──────── Supplied entries

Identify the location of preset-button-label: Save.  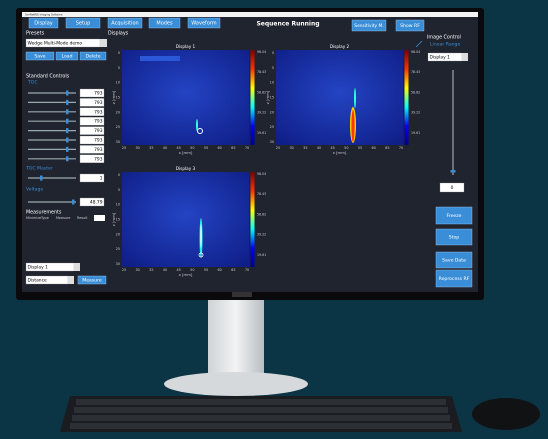
(40, 57).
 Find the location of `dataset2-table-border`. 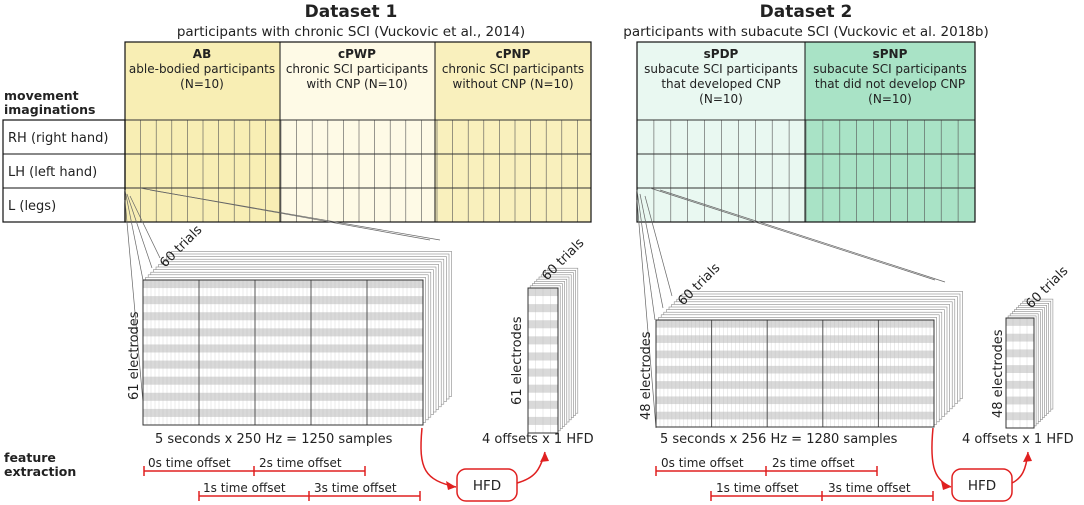

dataset2-table-border is located at coordinates (806, 132).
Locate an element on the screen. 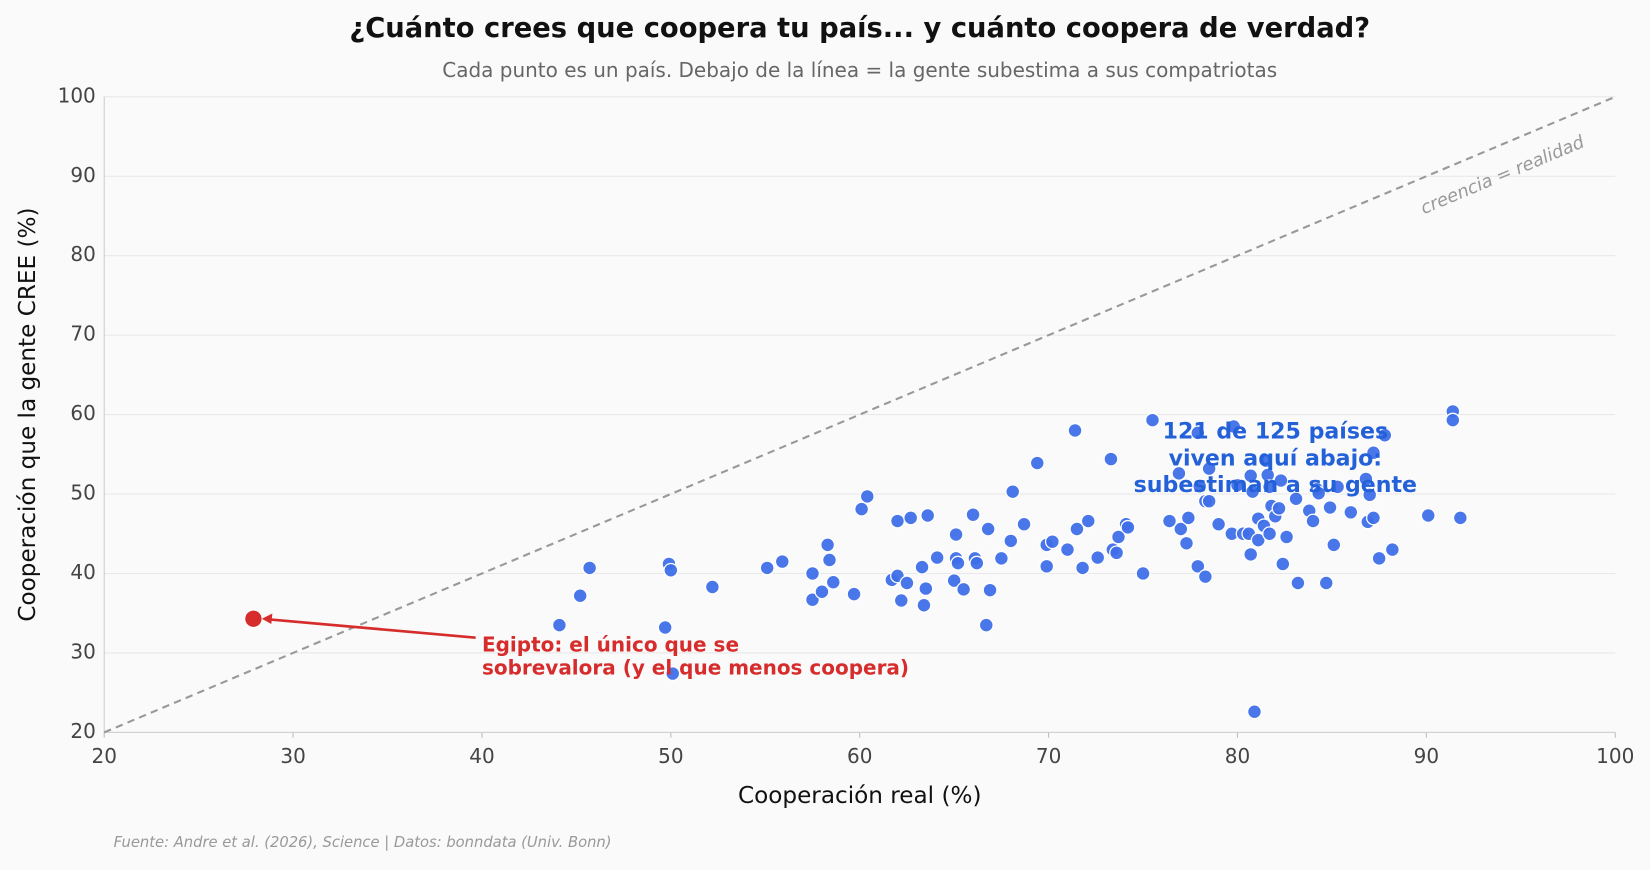 The height and width of the screenshot is (870, 1650). x-tick-label: 60 is located at coordinates (860, 756).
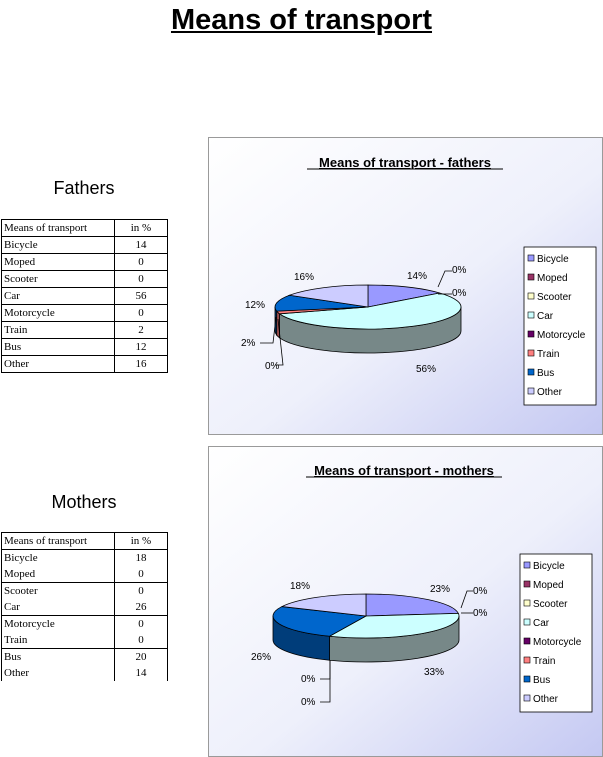 This screenshot has width=603, height=757. What do you see at coordinates (141, 656) in the screenshot?
I see `table-cell-value: 20` at bounding box center [141, 656].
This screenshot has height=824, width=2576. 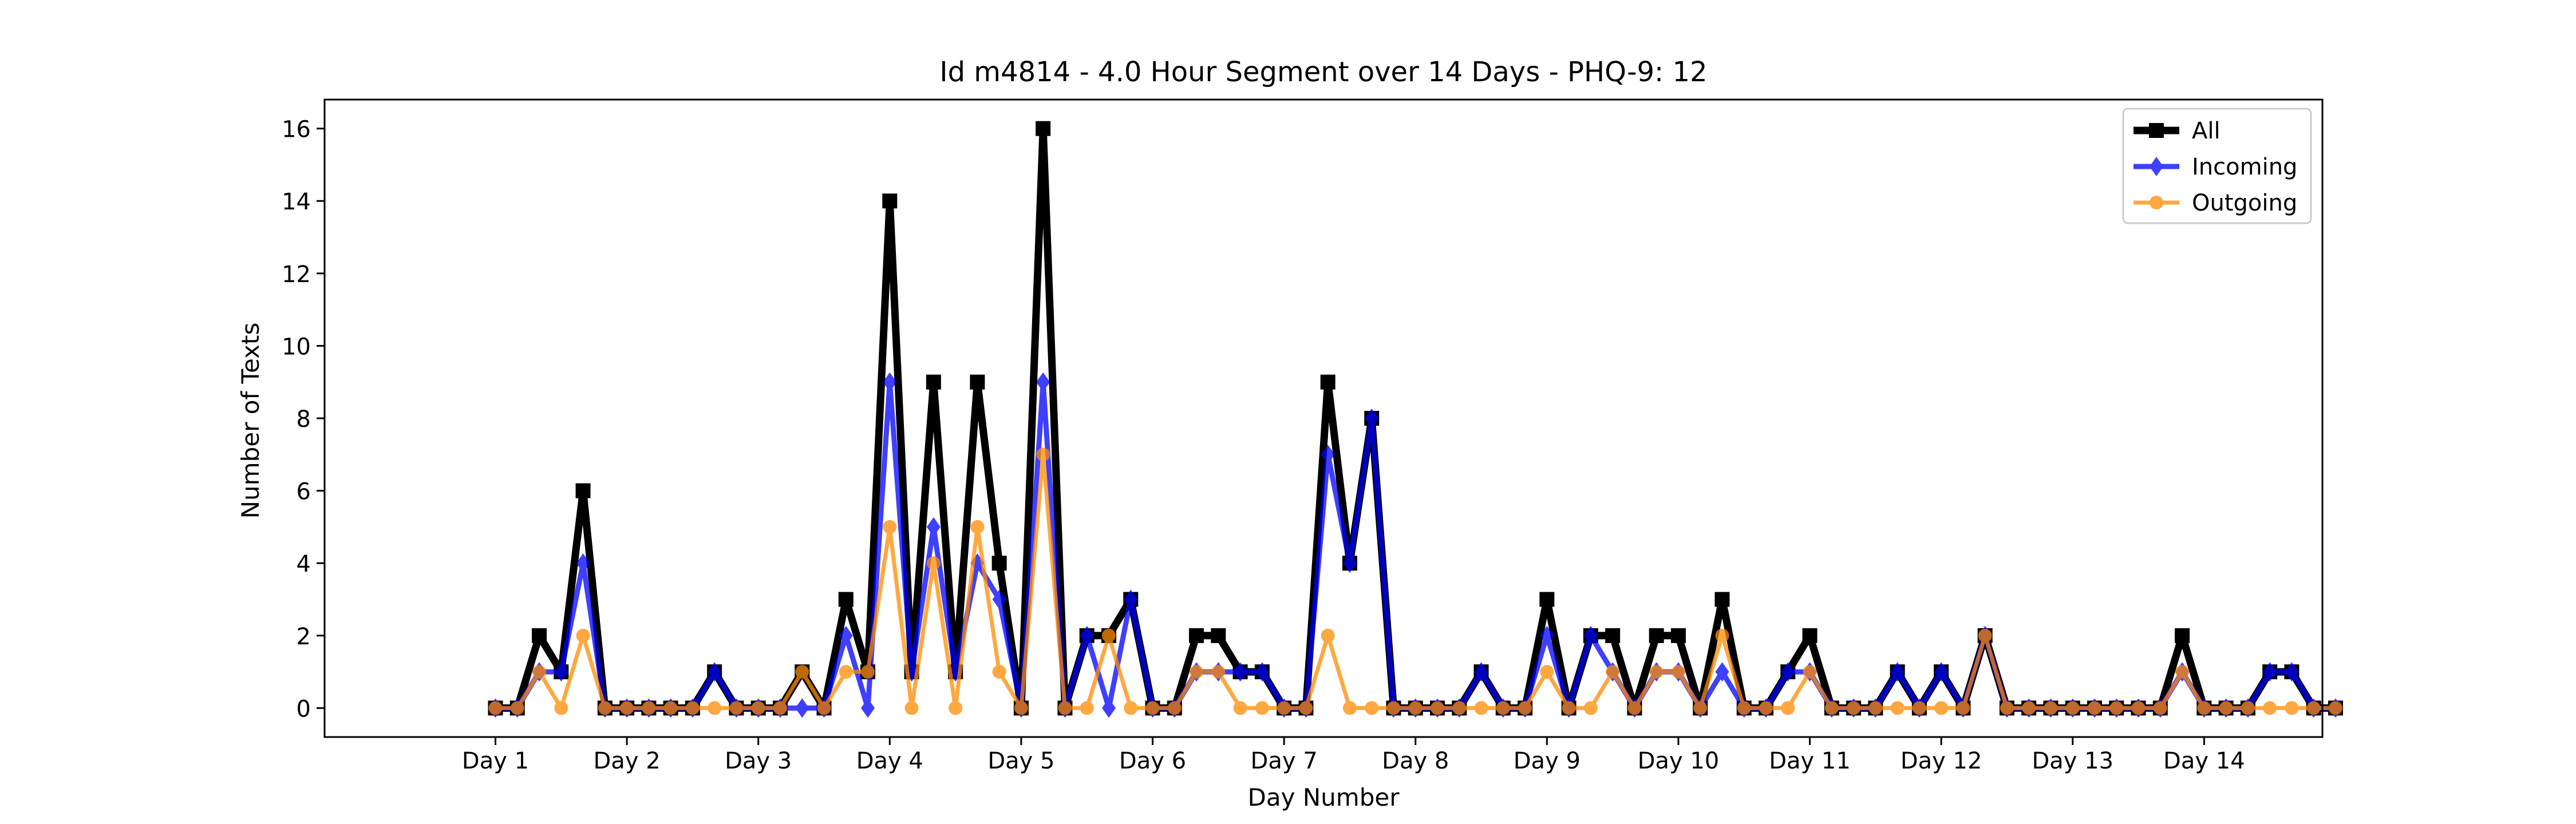 What do you see at coordinates (1324, 797) in the screenshot?
I see `x-axis-label: Day Number` at bounding box center [1324, 797].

────────────────

__Work to be completed__: Swap "location" for "position" in the part of the lines that runs from the start through the line containing "dataset2-table-border is located", and change nothing else. Leave out the pictures.

__Solution for this task__:
Identify the position of preset-button-label: Save.  
(40, 57).
 Find the position of `dataset2-table-border`. 

dataset2-table-border is located at coordinates (806, 132).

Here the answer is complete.